Sleeve gastrectomy (sometimes referred to as gastric sleeve or vertical sleeve gastrectomy) works in many ways to achieve sustained weight loss and resolution or improvement of the obesity related health conditions.
The small volume of the stomach tube (average around 150 mL) limits the amount of food that can be consumed at any given time. Unlike a gastric band where there is one area of fixed narrowing, in sleeve gastrectomy the whole stomach tube is narrow but pliable allowing patients to eat normal meals but in small portions and feeling full afterwards. The sleeve allows patients to control food portions and improve long term eating habits. It is particularly effective in patients who tend to eat large meals.
2. Effect on Ghrelin (hunger hormone)
Ghrelin is a hunger hormone that stimulates appetite through its effect on the brain, stimulates growth hormone release which in turn increase food intake and fat storage, and directly acts on the fatty tissue to stimulate fat storage. The level of Ghrelin goes up during dieting and starvation and is partly responsible for the food craving and hunger you have experienced while on the different weight loss diets. Ghrelin is primarily produced by the part of the stomach that is removed in the sleeve gastrectomy. Therefore, after sleeve gastrectomy the Ghrelin level goes down and you don't feel as hungry despite eating a very small amount of food.
3. Rapid Stomach Emptying
Following sleeve gastrectomy the stomach empties quicker into the intestine. This resembles the effect of a gastric by pass and results in the release of different gut hormones by the small intestine (ileum) including GLP-1 and PYY. These gut hormones induce satiety (feeling full) and appetite suppression and inhibit gut motility thus increase satisfaction after meals. This is known as "The Ileal Brake".
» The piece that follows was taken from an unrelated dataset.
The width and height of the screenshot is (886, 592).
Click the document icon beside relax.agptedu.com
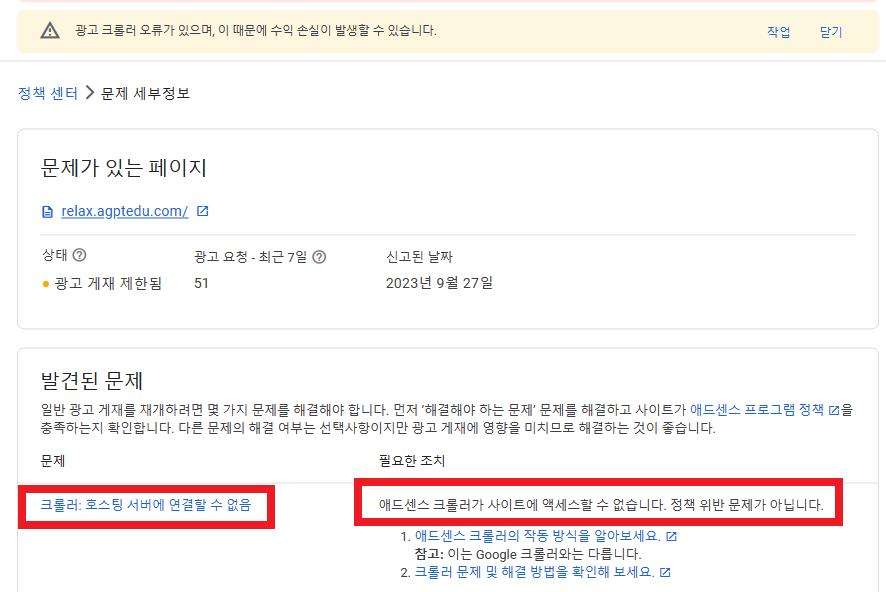coord(45,210)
4. The Effect of Sleeve Gastrectomy on Insulin Resistance and Type II Diabetes
The anti-diabetes effect of sleeve gastrectomy is seen even before losing weight. There is evidence that Ghrelin promotes insulin resistance and block insulin release by the pancreas. The reduced Ghrelin levels after sleeve gastrectomy increase the capacity for insulin release in response to a meal. In addition, both GLP-1 and PYY that are increased after sleeve gastrectomy increase insulin secretion in response to a meal. This is called the "Incretin Effect". As weight loss progresses insulin resistance and diabetes improved further with the loss of fat cell mass.
5. Increased Bile Acids Levels
In addition to helping fat digestion in the intestine, bile acids are also hormones that binds to FXR receptors on cells all over the body and result in increased metabolic rate and decreased in fat storage. They also stimulate the release of the gut hormones GLP-1 and PYY mentioned above. The blood level of bile acids is increased after sleeve gastrectomy and there is new evidence that this may be a major method of action for the sleeve gastrectomy. It appears that gut micro-organisms play a role in weight loss after sleeve gastrectomy.